Still sentimental about the El Paso-shot film that captured “the best summer of [her] life,” Jones was delighted to join the IFCC production, providing live offstage voice-overs for her original character Debbie. It’s an oddly appropriate role reversal, since her child character’s voice-over was originally dubbed in by a middle-aged woman. In a post-show talkback last Friday, she recounted how her father, an El Paso community theater director, had poured his soul into the movie, creating all the bizarre-yet-unforgettable “hand” art with—well—his own two hands. On Saturday, Solovey was set to deliver a copy of “Manos” to its Master—now in his 70’s—who hadn’t watched the darned thing in more than 40 years. Neyman may as well reacquaint himself with his orphaned brain-child, while a slew of trick-or-treaters  immortalize his signature poncho.
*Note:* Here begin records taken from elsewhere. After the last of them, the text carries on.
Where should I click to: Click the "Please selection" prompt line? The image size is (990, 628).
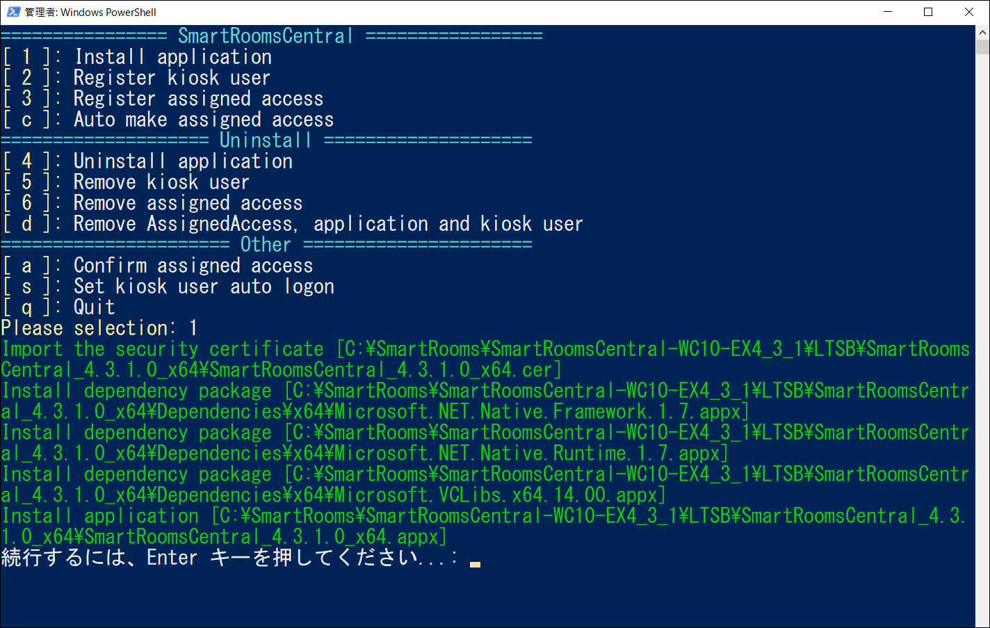tap(99, 328)
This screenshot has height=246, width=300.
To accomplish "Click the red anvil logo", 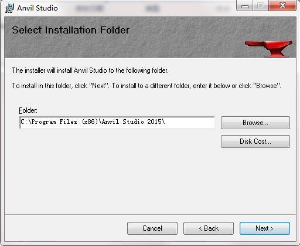I will (268, 48).
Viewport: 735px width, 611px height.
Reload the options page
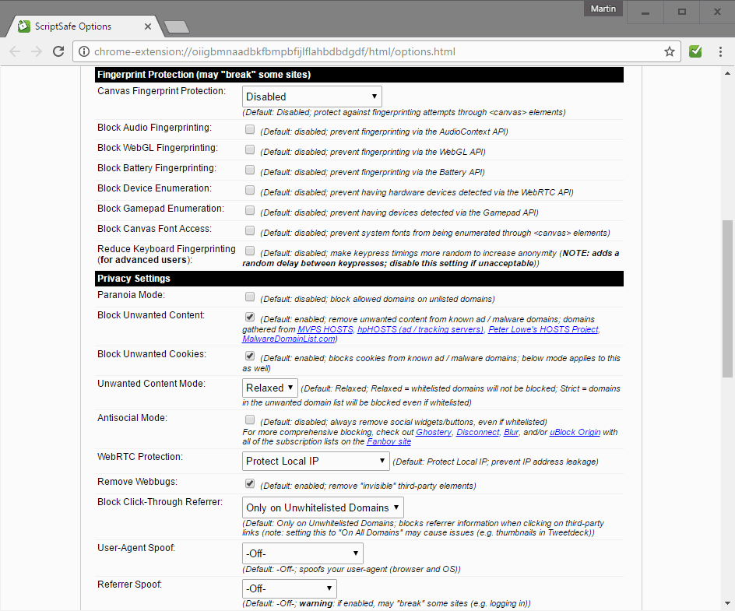coord(58,51)
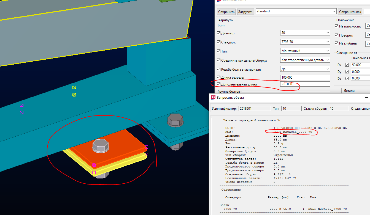Click the lower yellow handle point on the beam
370x215 pixels.
tap(74, 95)
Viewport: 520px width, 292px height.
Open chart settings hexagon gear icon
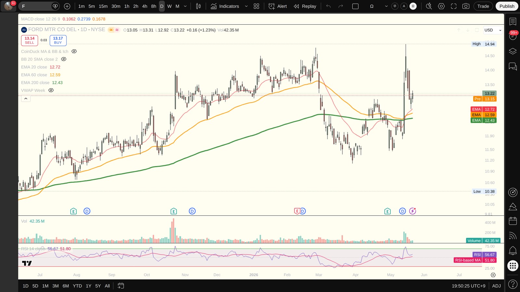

The IFCC play, presented by brand-new theater company Capital I Productions, is goofy in some of the same ways as “Troll 2: The Musical”—unsurprising since female lead Jade Harris co-wrote that production. Most of the laughs come from variations on the same joke—a spoof of stilted acting replete with unnatural pauses and awkward movements—but other campy gags include cardboard set elements and cross-dressed goddesses. In a particularly whimsical device, a stationary cardboard car is depicted as “moving” by actors in cactus suits running past it.

Koch, who plays The Master’s sweaty goat-footed minion Torgo, hams his character’s perviness to the hilt, occasionally collapsing into, if you will, “Torgasms” while peeping on the leading lady or The Master’s wives. Meanwhile, a live band of the producer’s esteemed Portland music friends (Viva Voce’s Kevin Robinson, Parson Redheads’ Charlie Hester, and Blitzen’s Eric Earley) breezily accompanies the show. The best conceptual boon to the widely-acknowledged-as-wobbly storyline are Capital I’s pre-filmed prologue and epilogue, which not only provide a back-story for the tragic Torgo but hilariously reframe the other characters in modern TV formats a lá “Where Are They Now” and “To Catch a Predator.”

Paul Glazier as The Master is the ultimate uncrackable straight-man amid the wacky hijinks, flaring his cape forebodingly and savoring his lines poetry-slam style. “Arise, My Wives!” he commands. And with his incantation, a long-dormant story springs back to life.